2. Biting the hand that feeds you
Many years ago my parents gave me a parrot as a gift. The first thing I learned about parrots is that it hurts a lot when they bite you!
When I got my parrot I was living with my friend Reeves Teague. He had a “country boy” way of dealing with “critters” having grown up in the mountains of North Carolina. Here’s the process Reeves taught me for taming a wild animal.
1. Welcome and utilize the animals current behavior
At first the parrot only wants to bite you. It’s a natural act of self defense. So rather than trying to stop the parrot’s instinctual behavior, encourage and utilize it. Wear something protective on one finger, and extend this finger inviting the parrot to do as he likes.
Welcoming and utilizing the parrot’s current behavior even if it’s aggressive, is very much in the spirit of Aikido. Whether parrot or person, when you don’t act defensive and frightened, your counterpart will feel less defensive and frightened. Its fear that leads to the attack in the first place!
2. Accept the unwanted behavior while offering friendship
The parrot bites your right hand and as an act of friendship you kindly offer him a snack with your left hand. Your response will surprise and confuse him.
3. Encourage defensiveness and playfulness at the same time.

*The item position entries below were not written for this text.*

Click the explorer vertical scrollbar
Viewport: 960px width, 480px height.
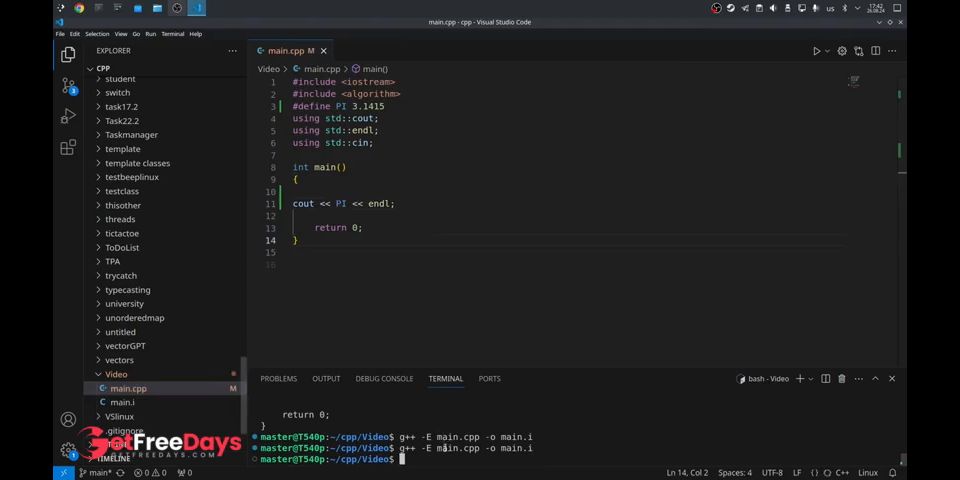click(x=244, y=395)
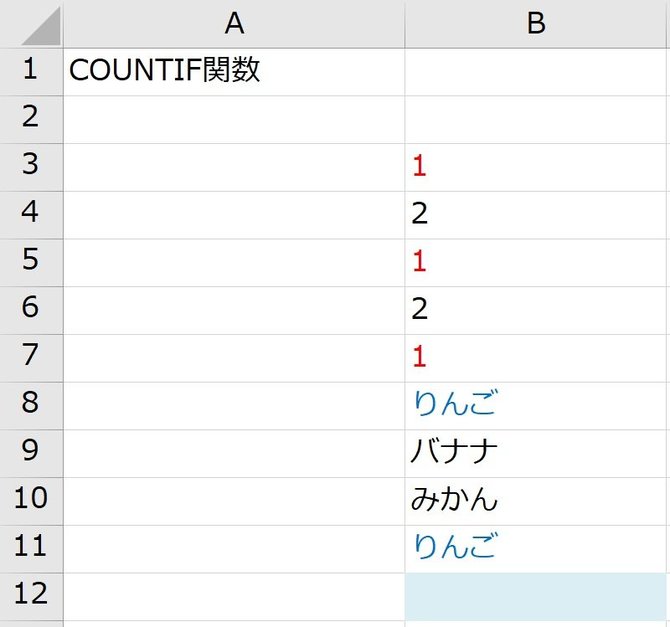This screenshot has width=670, height=627.
Task: Click cell B6 with value 2
Action: point(535,311)
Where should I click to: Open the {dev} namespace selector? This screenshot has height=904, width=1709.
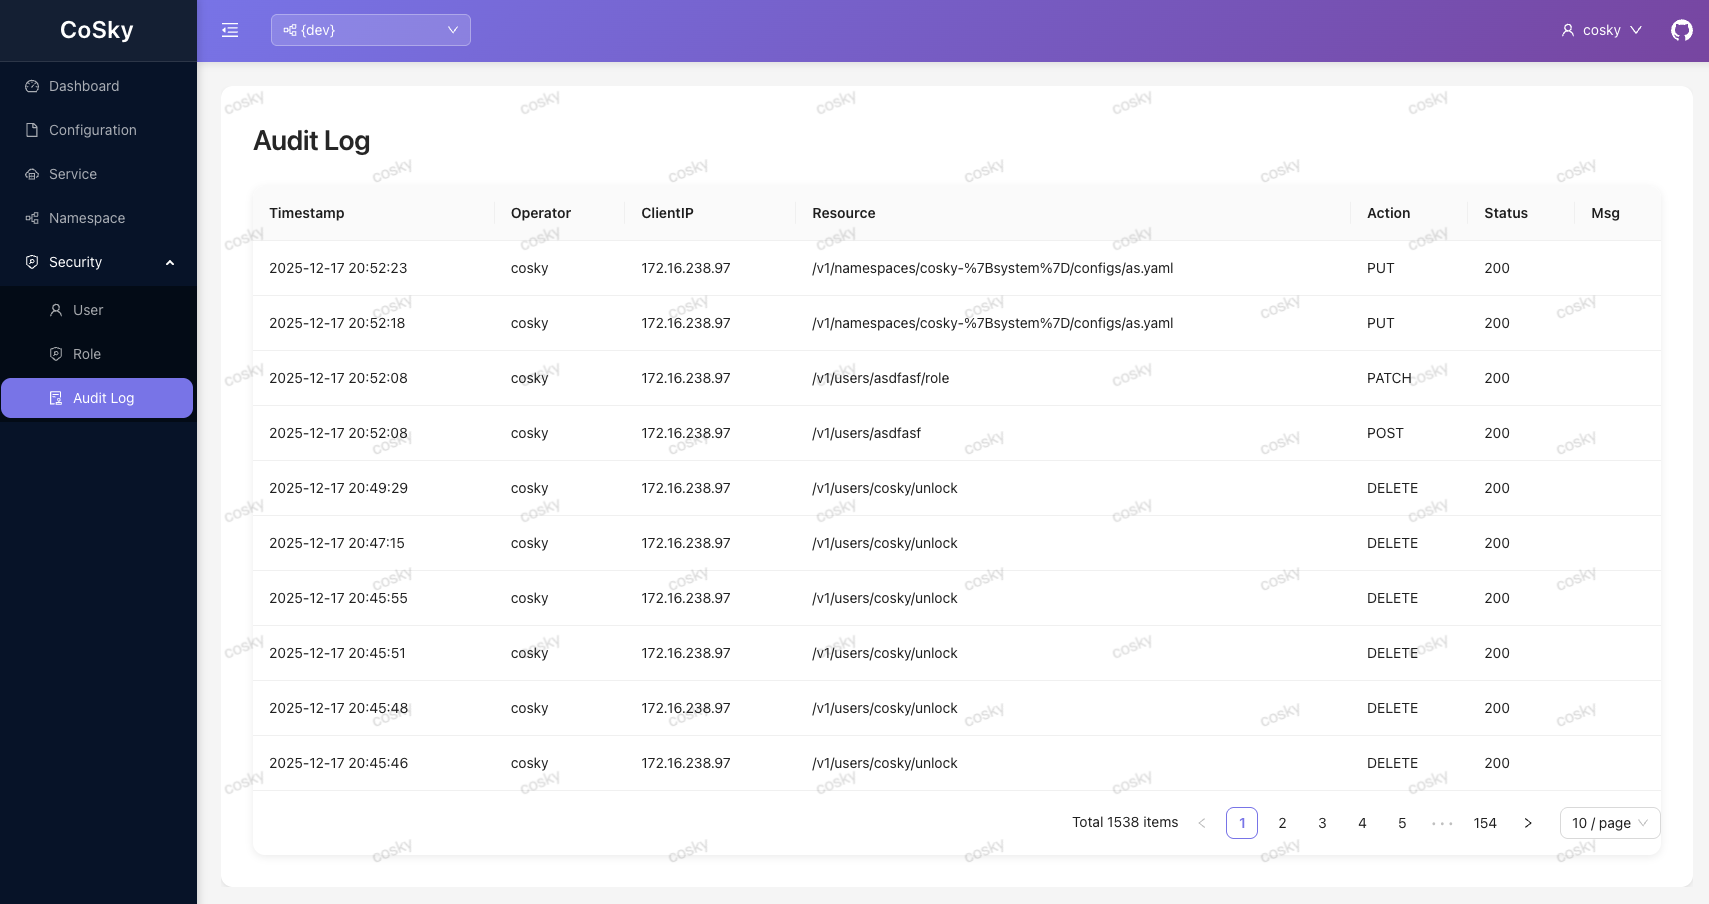(370, 30)
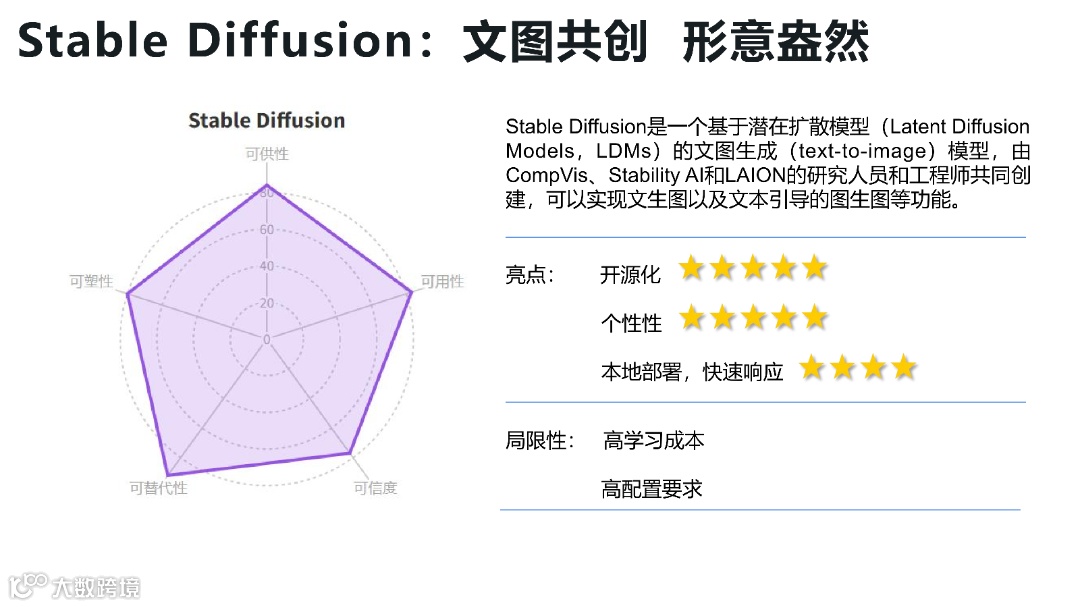Viewport: 1080px width, 607px height.
Task: Click the fifth star beside 开源化
Action: click(x=815, y=267)
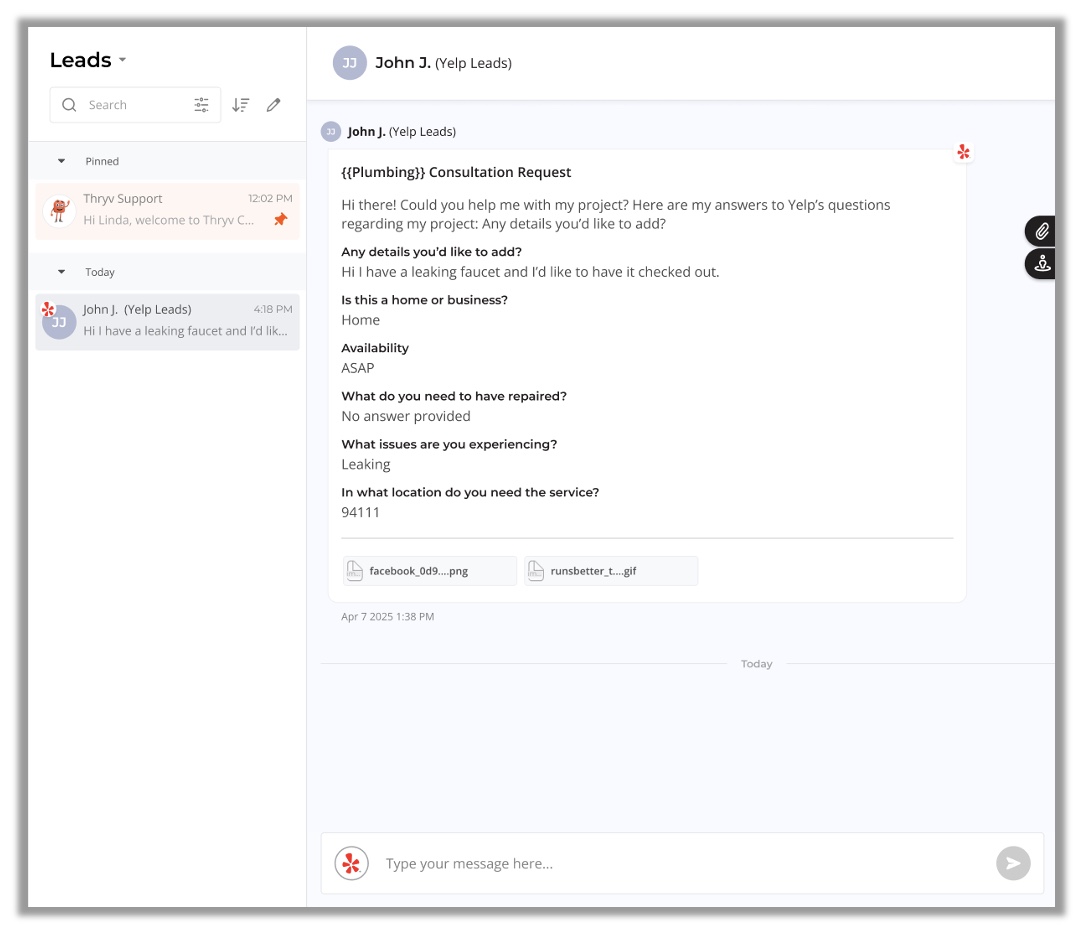Focus the 'Type your message here' box
Viewport: 1078px width, 926px height.
point(680,863)
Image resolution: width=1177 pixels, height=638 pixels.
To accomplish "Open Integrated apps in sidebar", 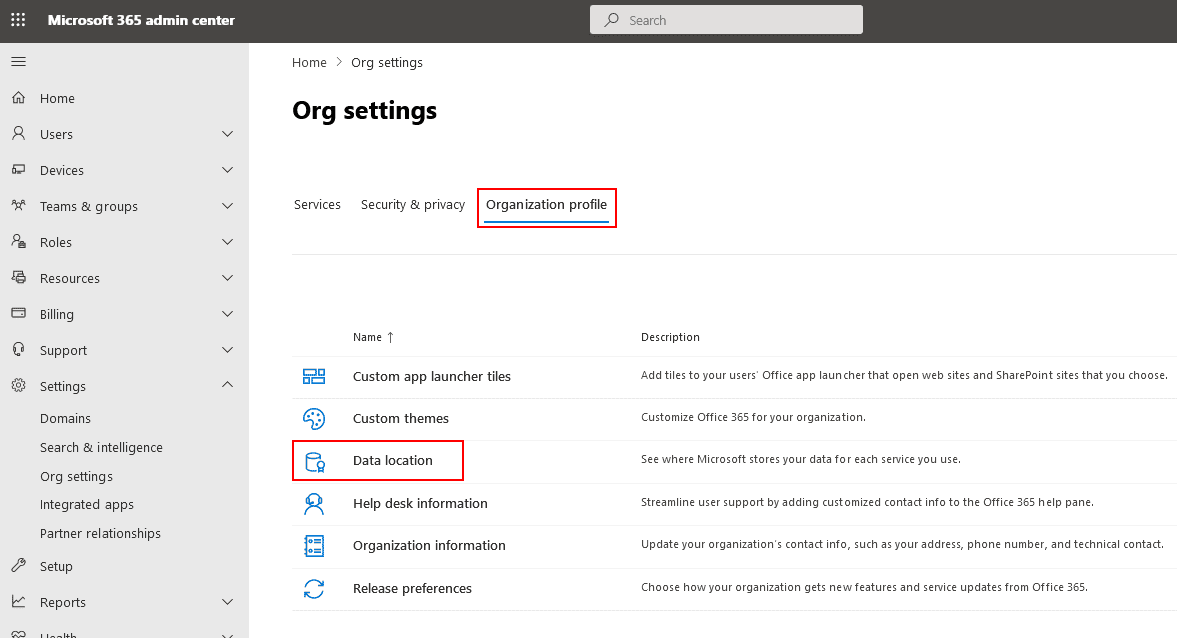I will pos(86,505).
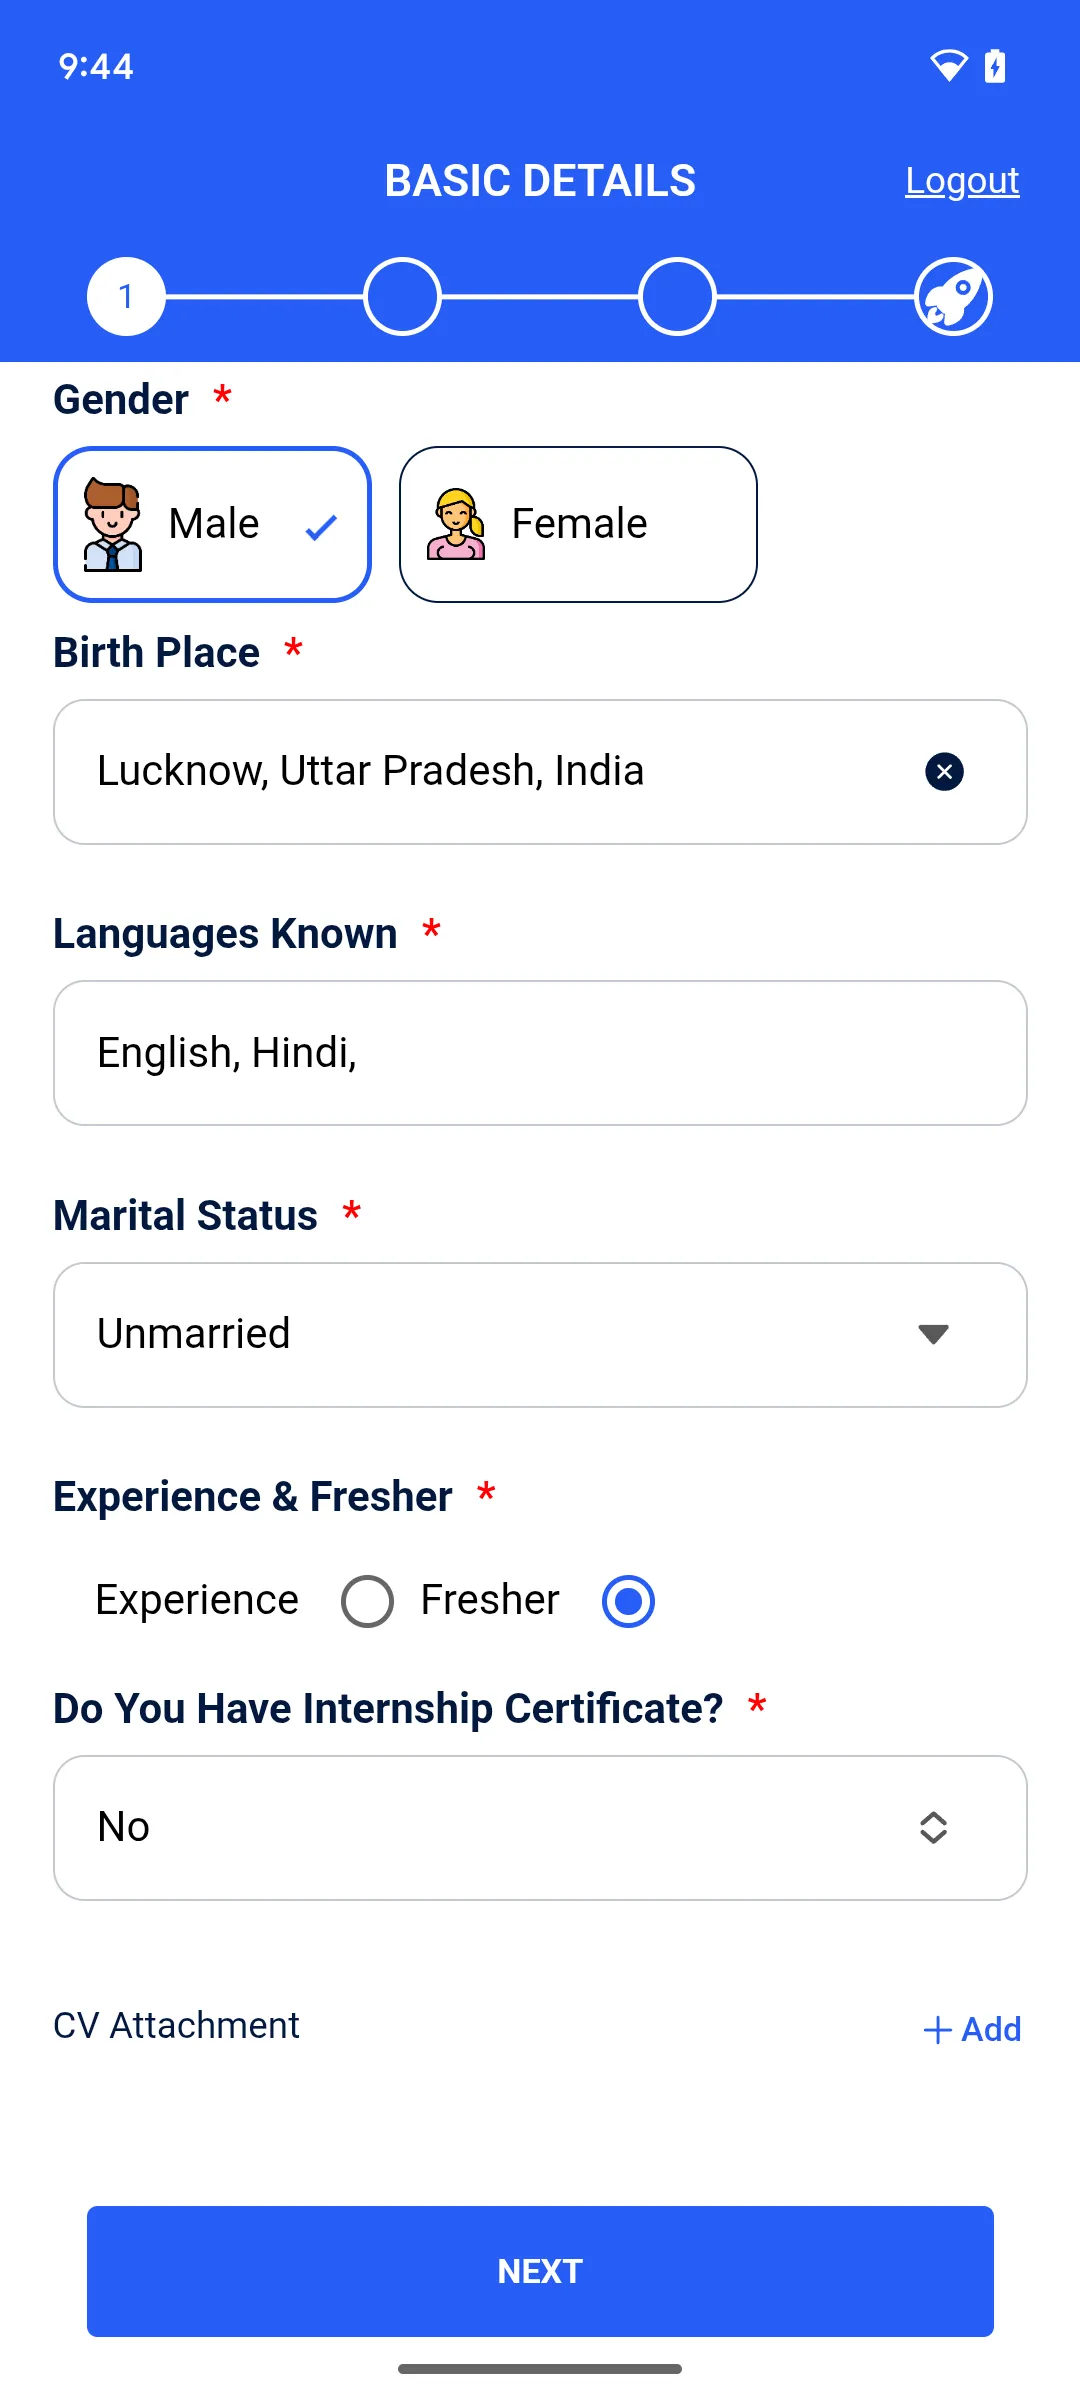Open the Unmarried combo box

540,1335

Leave your protected finger in the cage and encourage the parrot to really gnaw on it. After a short while he’ll start treating your finger more like a toy. Once he starts to act playful, offer him a snack with your other hand. Soon, he’ll come to expect and look for the snack. When you encourage defensiveness and playfulness at the same time, you begin to build a bond of friendship.
4. Blur the line between good and bad, trust and distrust.
When you reward the parrot’s “bad” behavior by feeding him, the difference between “good and bad” becomes less clear.
Once the parrot has shown a bit of playfulness, offer him the unprotected hand that’s been doing the feeding. Another way to say this is– Invite him to bite the hand that feeds him! This part of the process definitely takes some trust in the goodwill of the parrot, and on some level he will recognize this. Sensing your trust, he will begin to trust you in return. Sensing your trust, he will either not bite you, or he’ll only take a playful nip at your finger.
Now is the time to offer a snack with the hand he was previously biting. He’ll soon realize that both hands can offer him the food he desires. At this point your friendship with the parrot will deepen.
5. Change the reason for the reward.
After the parrot begins to change his behavior, only give a snack when he’s gentle and playful. Little by little you’ll be changing the reference behavior for getting the snack. Little by little the parrot will realize he only gets what he wants, when he treats you as a friend.
I’ve found this training method, to be the fastest, simplest, and most humane way to tame a parrot, and change the behavior of aggressive children and adults as well. If you’re not into buying a parrot, try it with a defensive person you’d like to have a better relationship with!